Family owned businesses have been largely neglected by UK policy despite their vital contribution to the UK economy, according to research conducted by Credit Suisse.
The research showed that the UK is lagging behind the rest of Western Europe as family-owned firms comprise only 8% of British businesses. In contrast, Germany and France have a much higher proportion of family run companies, with 36% and 30% respectively.
The report’s authors say an increasingly diverse ethnic mix is playing an increasingly important role in the stimulation of family-owned companies as 66% of ethnic minority businesses are family owned.
However, family-run businesses are floundering when it comes to retirement for the founders. In the UK, 42% of these entrepreneurs say they have no fixed succession planning for when they retire and for those who have, only 27% plan on keeping the business in the family. It comes as no surprise then that only 16% of such enterprises have been family run for three or more generations.
Despite this, the report suggests that family firms are lagging behind in business survivorship rates because they are more likely to take a long-term and less aggressive view of business development.

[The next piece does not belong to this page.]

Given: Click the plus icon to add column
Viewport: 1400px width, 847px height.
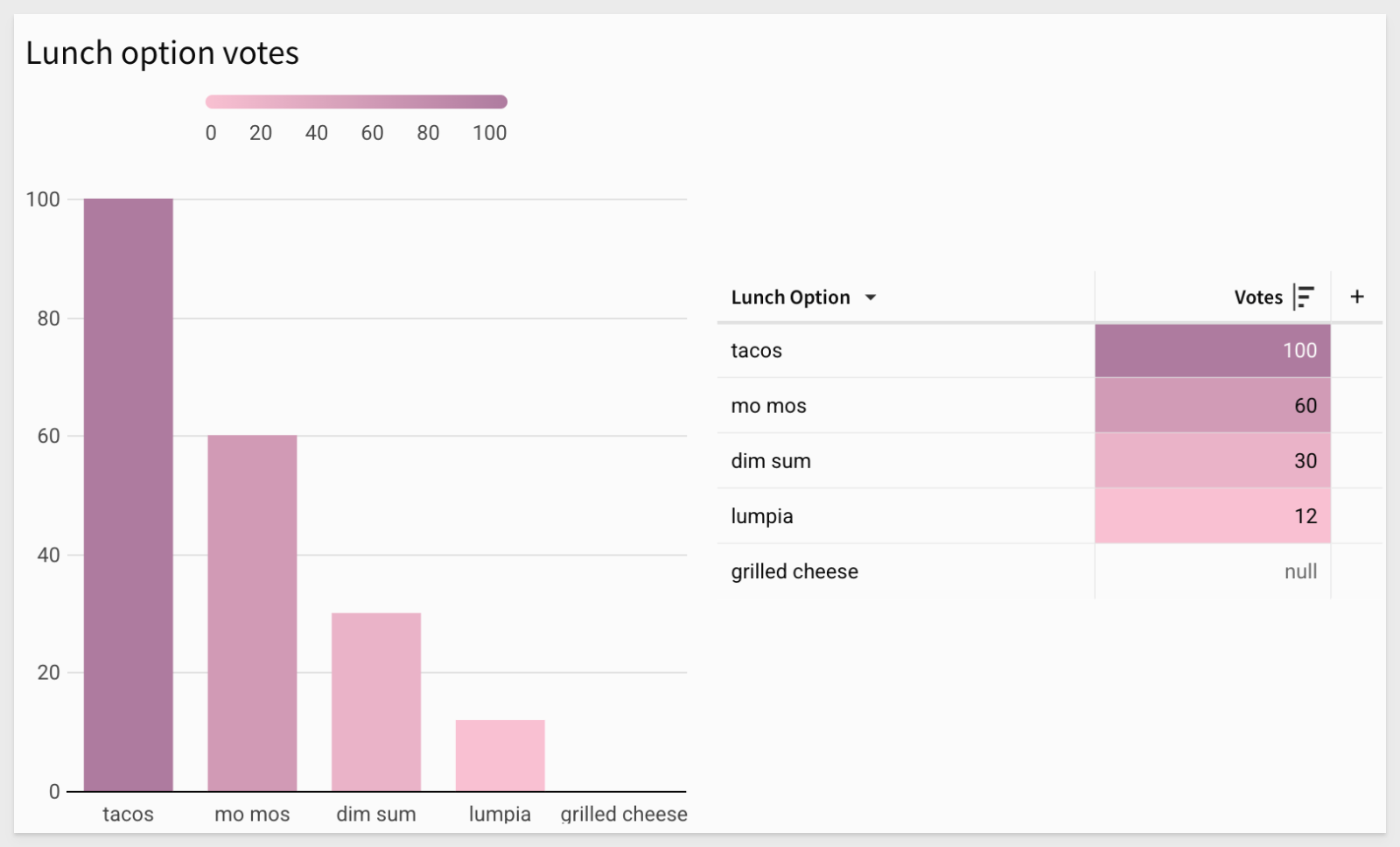Looking at the screenshot, I should tap(1357, 298).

Michael O’Sullivan, head of UK research for Credit Suisse’s private banking businesses, said UK plc needs to realise the importance of family-owned firms to the economy. He also said the UK would be well-advised to follow its European neighbours’ lead.
“Ultimately, one of the reasons for the relative stability of larger economies in continental Europe is the significant presence of family businesses which, at least on a stylised basis, tend to be less leveraged and generally have a longer-term focus on investment and innovation,” O’Sullivan commented.